By Lamiat Sabin in Britain:
Renewed badgers’ slaughter signals ‘death knell for common sense’
Saturday 29th August 2015
THE Tories’ scheme to cull at least 2,000 badgers this year makes no sense, animal-rights campaigners said yesterday.
Farming minister George Eustice insisted that “strong action” was needed to stop the spread of tuberculosis in cattle in order to protect the dairy and beef industries.
Natural England, the public body responsible for the protection of the environment, has given permission for pilot culls previously carried out in Gloucestershire and Somerset to be repeated this year.

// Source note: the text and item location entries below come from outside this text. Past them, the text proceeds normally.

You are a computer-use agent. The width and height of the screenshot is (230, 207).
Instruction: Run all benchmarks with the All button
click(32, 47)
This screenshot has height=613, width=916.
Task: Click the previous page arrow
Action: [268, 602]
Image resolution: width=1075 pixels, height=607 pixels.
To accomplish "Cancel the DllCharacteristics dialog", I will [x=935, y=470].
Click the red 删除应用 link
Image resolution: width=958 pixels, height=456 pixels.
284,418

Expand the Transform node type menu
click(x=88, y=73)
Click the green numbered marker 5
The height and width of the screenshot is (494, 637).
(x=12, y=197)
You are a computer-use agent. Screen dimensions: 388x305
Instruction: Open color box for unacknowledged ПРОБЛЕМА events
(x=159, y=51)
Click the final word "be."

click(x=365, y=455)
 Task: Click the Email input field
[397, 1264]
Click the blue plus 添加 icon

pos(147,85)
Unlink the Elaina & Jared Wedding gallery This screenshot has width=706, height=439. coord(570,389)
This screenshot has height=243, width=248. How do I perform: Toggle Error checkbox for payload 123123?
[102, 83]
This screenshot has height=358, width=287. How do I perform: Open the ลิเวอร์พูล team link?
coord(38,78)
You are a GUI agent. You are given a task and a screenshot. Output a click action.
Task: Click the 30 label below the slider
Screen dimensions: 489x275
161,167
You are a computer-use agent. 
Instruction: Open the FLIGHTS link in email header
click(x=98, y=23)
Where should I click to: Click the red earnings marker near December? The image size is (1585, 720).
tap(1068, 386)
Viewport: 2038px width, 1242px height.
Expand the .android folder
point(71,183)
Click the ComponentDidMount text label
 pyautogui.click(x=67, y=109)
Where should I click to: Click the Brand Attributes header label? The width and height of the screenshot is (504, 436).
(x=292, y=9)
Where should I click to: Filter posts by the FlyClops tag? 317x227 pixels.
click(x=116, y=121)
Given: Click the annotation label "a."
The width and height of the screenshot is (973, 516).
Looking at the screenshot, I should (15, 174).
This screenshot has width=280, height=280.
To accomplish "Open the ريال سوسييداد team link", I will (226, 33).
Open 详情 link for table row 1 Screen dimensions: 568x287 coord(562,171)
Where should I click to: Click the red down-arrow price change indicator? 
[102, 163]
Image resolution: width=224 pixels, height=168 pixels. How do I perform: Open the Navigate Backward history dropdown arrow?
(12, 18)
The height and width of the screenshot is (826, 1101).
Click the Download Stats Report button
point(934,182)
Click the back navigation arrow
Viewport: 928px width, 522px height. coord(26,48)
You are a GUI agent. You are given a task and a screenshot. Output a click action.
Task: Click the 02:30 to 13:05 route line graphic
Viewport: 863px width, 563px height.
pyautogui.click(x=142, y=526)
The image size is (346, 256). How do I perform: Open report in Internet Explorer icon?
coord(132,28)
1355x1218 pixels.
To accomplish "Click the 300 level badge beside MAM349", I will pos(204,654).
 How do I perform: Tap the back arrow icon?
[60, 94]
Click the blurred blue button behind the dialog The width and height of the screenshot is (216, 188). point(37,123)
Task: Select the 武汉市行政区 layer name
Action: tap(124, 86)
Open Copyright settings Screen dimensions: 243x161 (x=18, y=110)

And in an extension of the scheme, it has granted a licence to shoot 835 badgers in Dorset within a six-week period in the first year of a four-year scheme.
The government believes that the badger population is a repository for TB and helps the spread of the disease among cattle.
But activists said the cull would do nothing to stop infection.
Dr Toni Shephard, head of policy and research at the League Against Cruel Sports, said: “This is a death knell for more than 2,000 more badgers, the overwhelming majority of which will not have bovine TB (bTB).
“It’s also a death knell for common sense as the current evidence heavily suggests that bTB is predominantly spread between cattle, not from badgers to cattle.”
The government has disbanded the independent expert panel, which found that the pilot culls in 2013 were neither effective nor humane.
“This is a stubborn policy which will not help farmers, will cause unrest yet again in rural areas and will waste huge amounts of public money, for absolutely no good reason,” Dr Shephard said.
Badger Trust chief executive Dominic Dyer said both of the initial pilot schemes also failed to reach the minimum numbers deemed successful for limiting the spread of bTB.
More than 98 per cent of badgers “pose no risk to cattle whatsoever,” Mr Dyer continued, and 85 per cent are “likely to be completely bTB free.”
Out of the 15 per cent of badgers that may test positive for bTB, just 1.6 per cent are “capable of passing on the disease,” he said, citing data from the Department for Environment, Food & Rural Affairs (Defra), Mr Eustice’s own department.
Earlier this week, rock musician Brian May threatened to take legal action against Natural England by seeking a judicial review of the policy if the culls continued.